Patents, or literae patentae (open grants) as originally known, are public documents that disclose the particulars of an innovation. In terms of a territorial metaphor, one can think of patents as property deeds that demarcate a technological territory. Such demarcation allows for frictionless tech-transfer because licensor and licensee have at hand a chart of the technology. When too many patents accumulate, as is the present case of affairs, the technology’s borders can become foggy because numerous neighbouring patentees may own overlapping technologies. So what was once a technology with a clearly attached value to it becomes an uncertain asset, in which case tech-transfer is plagued by higher transaction costs as only courts can demarcate the innovation’s borders. Effectively what was assumed as an open grant can become a quasi literac clausae (close grant) until such demarcation takes place.
How to avoid such conversion has stirred up a policy debate on how to evade patent overpopulation; see Correa (2014). Since policy makers must have an appreciation of the usefulness of patents as R&D incentives before contemplating policy exercises, and considering that the only evidence comes from surveys, we revisit the issue. Survey data are limited to the extent that agents are revealing their true priors and only their actions can act as revelation mechanisms. In this paper we use a quasi-natural experiment that reveals their priors at the point of filing a patent.

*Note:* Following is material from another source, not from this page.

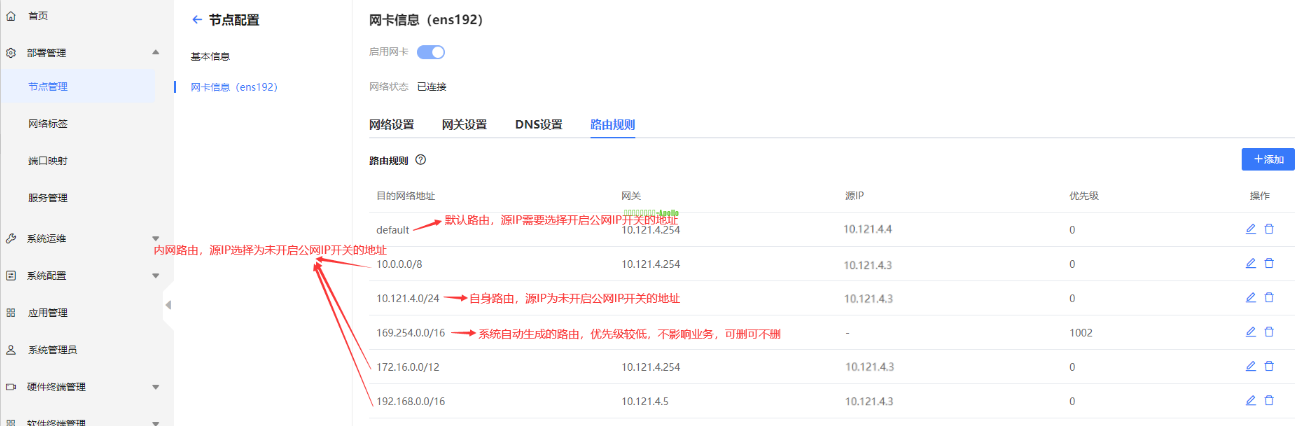Screen dimensions: 1304x426
Task: Switch to the 网络设置 tab
Action: pyautogui.click(x=391, y=125)
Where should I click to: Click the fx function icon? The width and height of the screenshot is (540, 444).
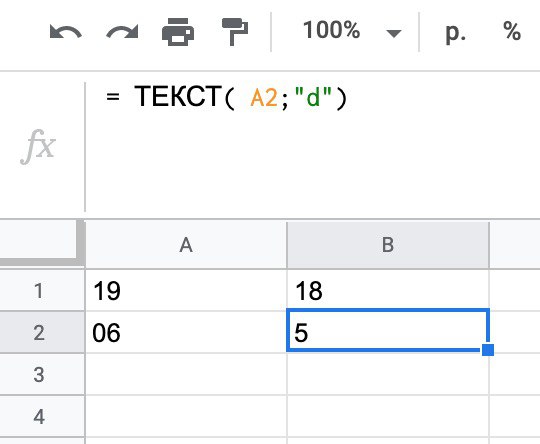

The quasi-natural experiment we use involves the introduction of the Trade Related Aspects of Intellectual Property Rights (TRIPS) agreement in the US. Before TRIPS the USPTO granted patents for 17 years from the grant date of the patent. By implementing TRIPS the USPTO changed its practice, granting patents with a patent length equal to 20 years since the original patent filing date. In order to facilitate this change, the USPTO (unexpectedly) allowed applicants who filed prior to June 8th 1995 a patent length that was equal to the maximum of the two regimes. Since on average a patent spends at least three years in prosecution at the USPTO, applicants that filed before the deadline were given a possible small extension of patent length.
If a patent embodies an industrial application (as patents are obliged to by law – in the US the patentability requirement is for utility), and its per-period value can be mundanely calculated, then any opportunity of extending one’s monopoly tenure must be seized. If the patent is filed for reasons unrelated to the certitude of the embodied technology, its uses must be harder to blueprint prior to being issued, and its value uncertain. Assuming otherwise can only imply that the golden stamp of the patent document can attach an a priori certified value to a set of irrelevant technical claims; a free lunch no doubt.1 Thus, in the latter case, the present value of a possible tenure extension (of a few weeks/months) must be harder to pinpoint in advance.
An innovator who is constrained in terms of her patent filing volume (and must prioritise her patenting) should be inclined to file the patents considered as more valuable first. Having to choose between a patent whose value is hard to pinpoint in advance and one of known technical quality, she should rationally opt for the latter. Ergo, the introduction of TRIPS, by inadvertently offering a possible extension of patent term created a metric of patent self-valuation. The metric is simple: patents encompassing valuable technologies must be given priority and filed before the deadline.
In view of this metric, we acquire information for all utility patents that were filed around June 8th 1995 for the following technology fields: Chemicals, Computers & Communications, Drugs & Medical, Electrical & Electronics, and Mechanicals. Our data is both at the industry level and the firm level, and it includes continuing applications that were filed prior to the deadline; these are applications that were originally filed prior to the unexpected regime change. The data indicates that Drugs & Medical patents, and Chemical patents, were significantly more likely to be filed before the deadline than patents in any other field. This result, which does not change at the firm level and when accounting for continuations, accords with survey evidence that finds patents as being more valuable (as incentives to innovate) to the pharmaceutical and chemical industry; see Cohen, Nelson and Walsh (2000).